Start of Exercise input
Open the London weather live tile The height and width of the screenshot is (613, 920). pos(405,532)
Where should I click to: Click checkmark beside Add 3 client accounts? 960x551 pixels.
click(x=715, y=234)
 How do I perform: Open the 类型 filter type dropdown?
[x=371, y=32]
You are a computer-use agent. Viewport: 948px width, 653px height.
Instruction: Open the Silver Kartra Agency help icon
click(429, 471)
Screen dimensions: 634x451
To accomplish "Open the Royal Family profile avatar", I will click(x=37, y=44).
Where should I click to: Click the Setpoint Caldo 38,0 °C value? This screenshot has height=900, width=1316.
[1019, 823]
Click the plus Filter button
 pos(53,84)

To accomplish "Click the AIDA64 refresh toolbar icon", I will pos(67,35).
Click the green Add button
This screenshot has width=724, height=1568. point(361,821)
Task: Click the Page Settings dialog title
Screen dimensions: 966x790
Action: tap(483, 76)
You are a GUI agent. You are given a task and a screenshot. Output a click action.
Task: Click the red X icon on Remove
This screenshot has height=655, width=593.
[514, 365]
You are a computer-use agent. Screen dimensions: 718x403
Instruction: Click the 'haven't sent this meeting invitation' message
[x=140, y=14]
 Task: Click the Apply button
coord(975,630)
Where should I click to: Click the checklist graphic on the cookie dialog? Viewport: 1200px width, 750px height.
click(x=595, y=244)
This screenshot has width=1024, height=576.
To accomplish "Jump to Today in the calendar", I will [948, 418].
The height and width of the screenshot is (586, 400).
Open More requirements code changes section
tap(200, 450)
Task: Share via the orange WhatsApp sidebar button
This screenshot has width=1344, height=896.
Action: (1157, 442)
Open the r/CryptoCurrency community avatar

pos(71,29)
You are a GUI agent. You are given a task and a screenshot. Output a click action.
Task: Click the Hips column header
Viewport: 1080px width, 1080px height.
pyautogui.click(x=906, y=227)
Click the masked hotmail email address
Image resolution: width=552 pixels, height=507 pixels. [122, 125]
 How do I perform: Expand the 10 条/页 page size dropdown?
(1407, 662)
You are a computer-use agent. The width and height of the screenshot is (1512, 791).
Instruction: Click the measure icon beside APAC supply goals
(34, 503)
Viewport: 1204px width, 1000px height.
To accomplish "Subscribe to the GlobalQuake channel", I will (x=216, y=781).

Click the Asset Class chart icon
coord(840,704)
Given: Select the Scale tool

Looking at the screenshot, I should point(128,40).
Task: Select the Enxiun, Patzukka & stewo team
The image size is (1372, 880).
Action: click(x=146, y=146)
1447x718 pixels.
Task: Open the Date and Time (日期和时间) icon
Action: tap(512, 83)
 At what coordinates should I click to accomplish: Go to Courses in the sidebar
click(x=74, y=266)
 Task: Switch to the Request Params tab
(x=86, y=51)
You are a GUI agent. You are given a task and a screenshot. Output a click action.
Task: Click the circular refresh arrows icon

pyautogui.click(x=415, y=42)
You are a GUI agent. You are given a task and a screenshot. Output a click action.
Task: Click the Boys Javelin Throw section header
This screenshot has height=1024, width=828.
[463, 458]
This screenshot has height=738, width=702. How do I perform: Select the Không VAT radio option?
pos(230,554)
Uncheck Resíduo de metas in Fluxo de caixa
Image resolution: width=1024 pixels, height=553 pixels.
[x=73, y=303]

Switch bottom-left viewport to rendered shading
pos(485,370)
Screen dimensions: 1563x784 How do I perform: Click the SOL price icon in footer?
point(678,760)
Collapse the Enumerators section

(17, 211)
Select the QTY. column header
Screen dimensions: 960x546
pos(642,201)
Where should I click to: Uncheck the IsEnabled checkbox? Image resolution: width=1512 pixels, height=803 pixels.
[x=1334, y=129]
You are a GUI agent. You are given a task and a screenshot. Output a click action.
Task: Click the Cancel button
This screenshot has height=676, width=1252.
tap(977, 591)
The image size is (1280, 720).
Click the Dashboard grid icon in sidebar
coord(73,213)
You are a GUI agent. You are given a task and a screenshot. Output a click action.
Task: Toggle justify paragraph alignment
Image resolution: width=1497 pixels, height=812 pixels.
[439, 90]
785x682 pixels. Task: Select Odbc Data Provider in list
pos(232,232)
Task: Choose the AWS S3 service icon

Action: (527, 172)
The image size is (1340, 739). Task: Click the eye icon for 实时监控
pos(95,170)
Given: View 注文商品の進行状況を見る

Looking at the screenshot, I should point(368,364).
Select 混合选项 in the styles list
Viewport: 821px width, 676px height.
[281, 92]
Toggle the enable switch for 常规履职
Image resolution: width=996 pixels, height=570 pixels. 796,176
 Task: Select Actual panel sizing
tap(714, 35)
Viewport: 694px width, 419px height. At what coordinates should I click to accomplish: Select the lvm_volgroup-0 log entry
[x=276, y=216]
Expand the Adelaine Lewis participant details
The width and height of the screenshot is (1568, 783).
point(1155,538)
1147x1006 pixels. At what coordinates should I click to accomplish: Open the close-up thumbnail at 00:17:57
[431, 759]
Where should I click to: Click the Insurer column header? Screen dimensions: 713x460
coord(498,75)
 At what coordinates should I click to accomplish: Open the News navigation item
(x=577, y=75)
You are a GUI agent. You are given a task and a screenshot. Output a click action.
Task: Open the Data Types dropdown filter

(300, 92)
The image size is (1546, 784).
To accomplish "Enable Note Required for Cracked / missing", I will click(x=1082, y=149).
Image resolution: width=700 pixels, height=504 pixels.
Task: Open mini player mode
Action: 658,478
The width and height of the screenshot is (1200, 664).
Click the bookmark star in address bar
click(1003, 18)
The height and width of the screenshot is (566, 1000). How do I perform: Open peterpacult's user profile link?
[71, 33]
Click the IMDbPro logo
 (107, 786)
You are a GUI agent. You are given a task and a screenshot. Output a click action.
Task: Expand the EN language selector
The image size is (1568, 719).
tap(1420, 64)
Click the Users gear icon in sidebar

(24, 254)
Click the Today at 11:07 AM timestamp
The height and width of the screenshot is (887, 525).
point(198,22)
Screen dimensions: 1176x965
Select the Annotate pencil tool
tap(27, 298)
End of Exercise input
What the task asks for is a word-for-word repeat of the lines above, from the first through the one containing "Task: Click the Page Settings dialog title".

* **Response to the task**
Open the London weather live tile The height and width of the screenshot is (613, 920). pos(405,532)
Where should I click to: Click checkmark beside Add 3 client accounts? 960x551 pixels.
click(x=715, y=234)
 How do I perform: Open the 类型 filter type dropdown?
[x=371, y=32]
You are a computer-use agent. Viewport: 948px width, 653px height.
Instruction: Open the Silver Kartra Agency help icon
click(429, 471)
Screen dimensions: 634x451
To accomplish "Open the Royal Family profile avatar", I will click(x=37, y=44).
Where should I click to: Click the Setpoint Caldo 38,0 °C value? This screenshot has height=900, width=1316.
[1019, 823]
Click the plus Filter button
 pos(53,84)

To accomplish "Click the AIDA64 refresh toolbar icon", I will pos(67,35).
Click the green Add button
This screenshot has width=724, height=1568. point(361,821)
Task: Click the Page Settings dialog title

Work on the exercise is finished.